Another reason to worry about a Gulf Coast hurricane around houston (according to Lou Minatti):

Those of you driving Hummers and F250s better hope and pray that it doesn’t. With much of Louisiana’s refining capacity offline due to Katrina, if a hurricane hits the upper Texas coast we’ll lose an additional 26% of the nation’s refineries for a period of time. Unless these computer models are way wrong, watch for energy futures to go crazy again this week.

I remember something poet Wyatt Prunty mentioned to me in a poetry class at Johns Hopkins.

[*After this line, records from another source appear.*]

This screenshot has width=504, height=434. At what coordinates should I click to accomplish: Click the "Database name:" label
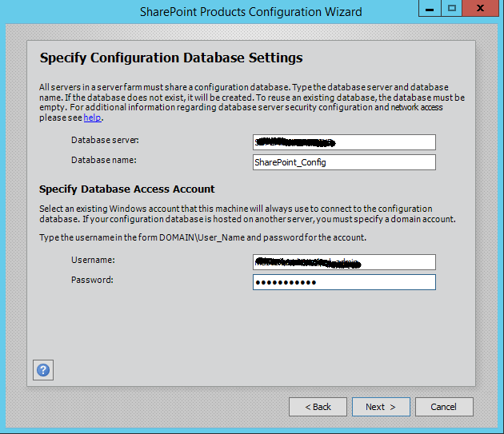(x=104, y=160)
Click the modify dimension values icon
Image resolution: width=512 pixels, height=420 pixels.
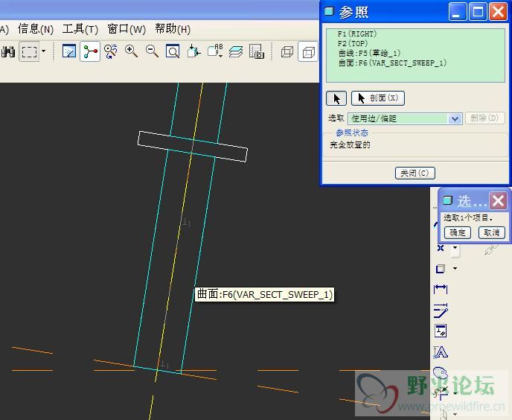click(441, 310)
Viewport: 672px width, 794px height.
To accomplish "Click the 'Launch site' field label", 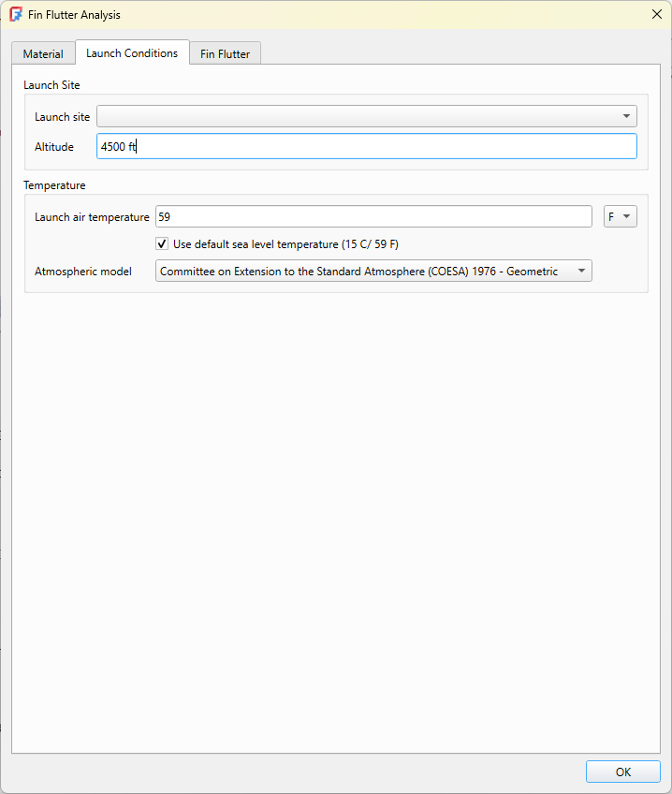I will coord(62,117).
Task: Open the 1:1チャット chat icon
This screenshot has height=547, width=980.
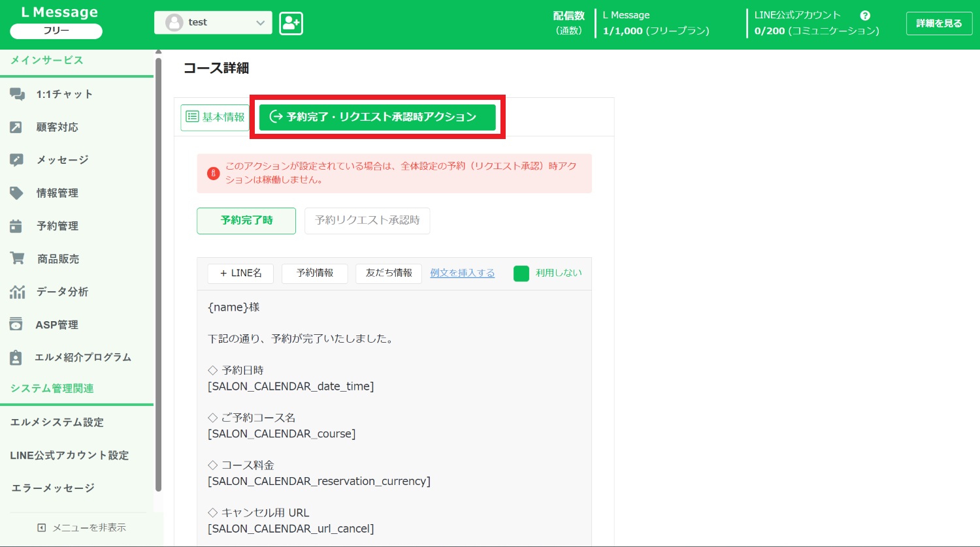Action: click(x=17, y=94)
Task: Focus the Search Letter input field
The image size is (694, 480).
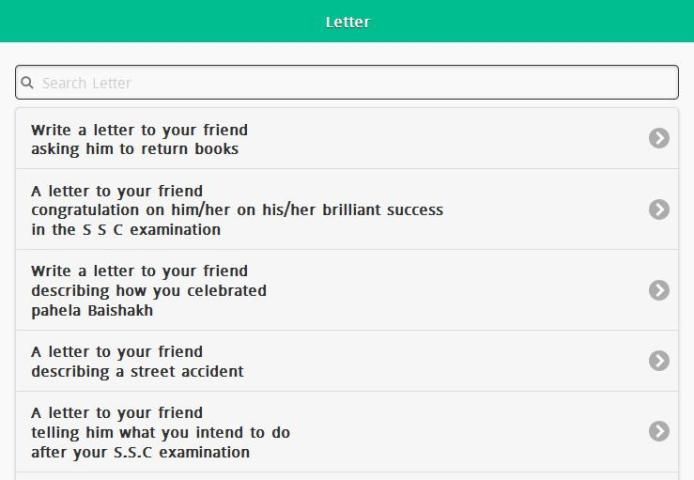Action: tap(350, 83)
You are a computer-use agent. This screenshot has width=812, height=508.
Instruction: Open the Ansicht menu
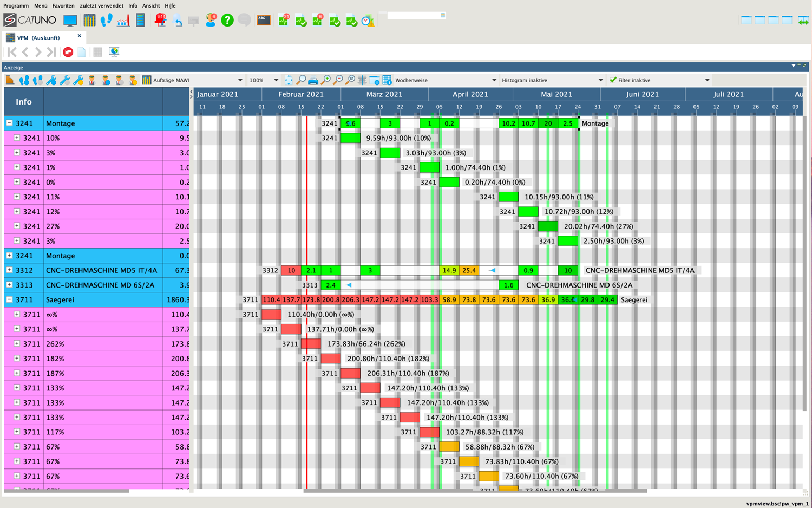click(151, 6)
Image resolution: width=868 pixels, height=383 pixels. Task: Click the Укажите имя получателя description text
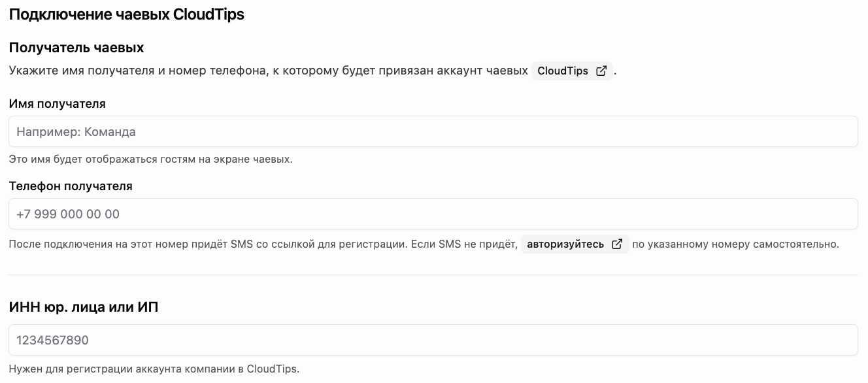[269, 71]
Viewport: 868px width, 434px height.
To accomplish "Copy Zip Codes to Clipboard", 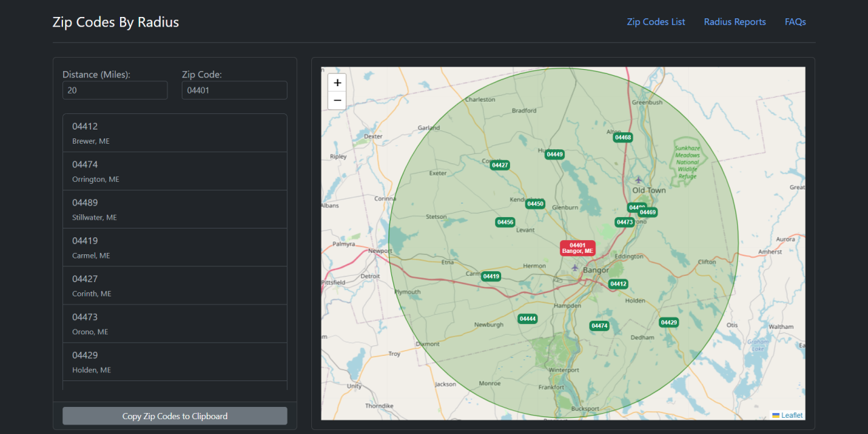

He said, “one sign you’re a resident of a place is when you start noticing its weather”).

From a CNN article:

There Tropical Storm Rita had the potential to turn into a hurricane and again pound oil production and refinery capacity along the U.S. Gulf Coast. Private weather tracking service Weather 2000 Inc. estimates that Rita’s path could hit four times as many energy rigs and platforms in the Gulf as Hurricane Katrina and 2004’s Hurricane Ivan combined. Both those storms sparked record oil prices in their wakes.

“With another storm threatening the half the Gulf that avoided Katrina, it has traders spooked this morning,” said oil analyst Peter Beutel of Cameron Hanover about Monday’s sharp rise in oil prices.